The LC operates in two distinct firing modes that map onto different behavioral states. In tonic mode, LC neurons fire at a steady, moderate rate, maintaining a baseline level of arousal and wakefulness. When tonic firing is very low, you are drowsy or asleep; when it is high, you feel restless and unfocused. In phasic mode, LC neurons fire brief, intense bursts in response to novel, unexpected, or salient stimuli — a sudden loud noise, an important visual cue, or anything that demands immediate attention. This phasic burst releases a pulse of noradrenaline across widespread brain regions simultaneously, which transiently enhances the signal-to-noise ratio of neural processing: active, task-relevant circuits become more responsive while background activity is suppressed. Think of it as the brain's "something important just happened — pay attention now" signal.
Noradrenaline exerts these effects through multiple receptor subtypes with different affinities and locations. α₁ receptors (low affinity, requiring high noradrenaline concentrations) generally increase neuronal excitability and are activated during stress or high arousal. α₂ receptors (high affinity, activated at lower concentrations) serve as both presynaptic autoreceptors that inhibit further noradrenaline release and postsynaptic receptors in prefrontal cortex that enhance working memory at moderate levels. β receptors modulate synaptic plasticity and are particularly important in the amygdala, where noradrenaline enhances the consolidation of emotionally significant memories — this is why you remember emotionally charged events more vividly than neutral ones. The dose-response relationship follows an inverted-U curve: moderate noradrenaline optimizes cognitive performance, while too little (drowsiness) or too much (anxiety, panic) impairs it.

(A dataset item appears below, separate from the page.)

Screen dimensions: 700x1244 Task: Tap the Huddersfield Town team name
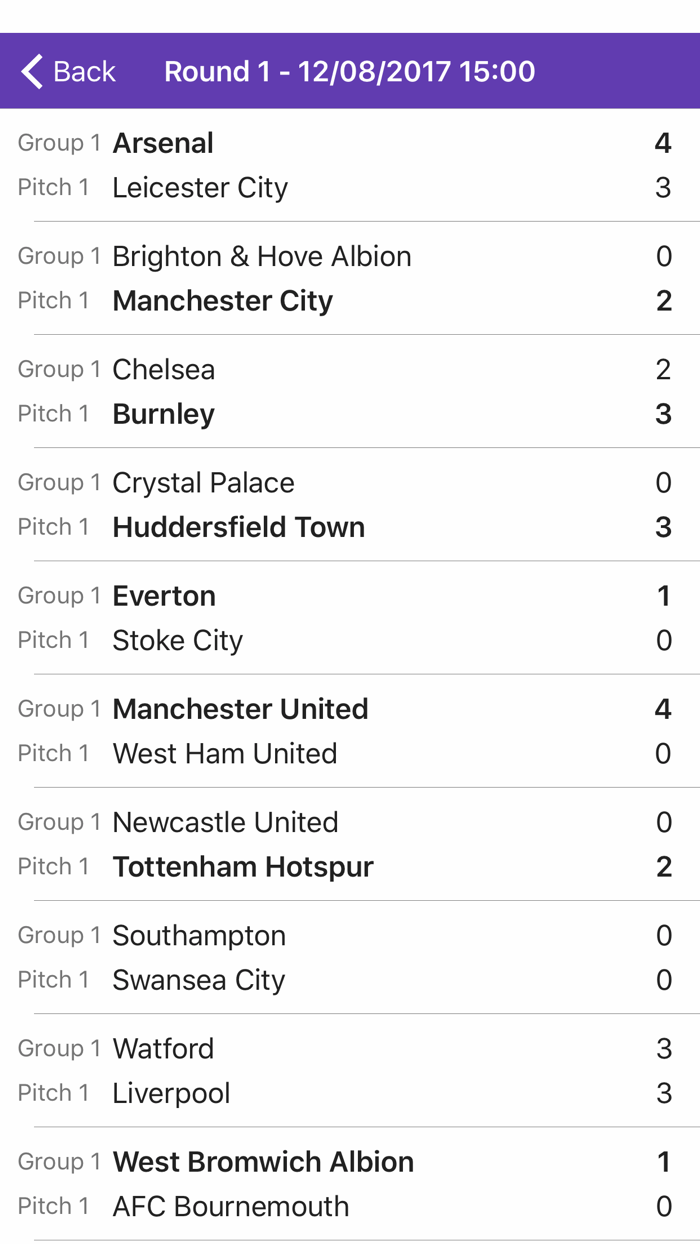pyautogui.click(x=239, y=527)
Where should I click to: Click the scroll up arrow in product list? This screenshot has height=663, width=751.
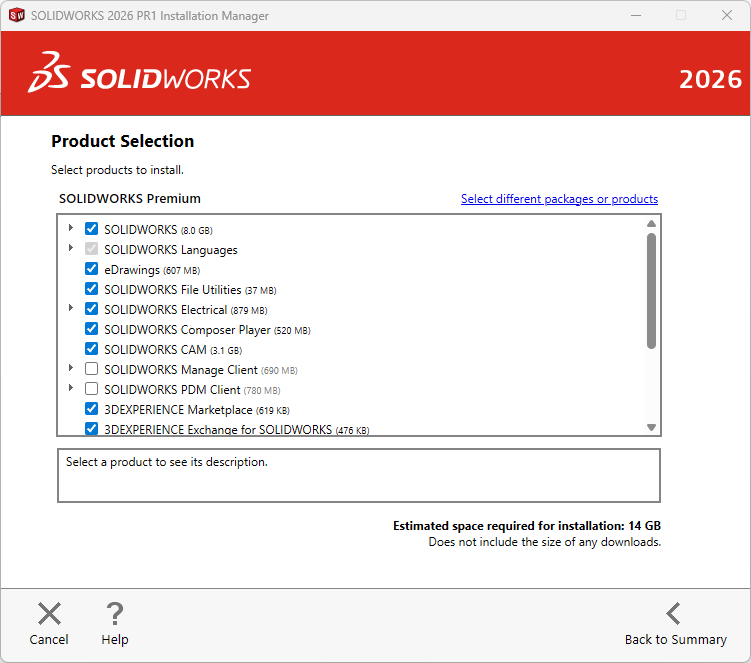651,224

The clinical relevance of the noradrenergic system is enormous. Medications for ADHD (atomoxetine, guanfacine) work by modulating noradrenergic transmission in prefrontal cortex to improve sustained attention. Antidepressants like venlafaxine and duloxetine block noradrenaline reuptake, increasing its availability at synapses. The LC is hyperactive in panic disorder and PTSD, contributing to hypervigilance and exaggerated startle responses. Understanding the LC-noradrenaline system as a global gain-control mechanism — one that adjusts the entire brain's responsiveness based on environmental demands — provides a unifying framework for its roles in arousal, attention, memory, and stress.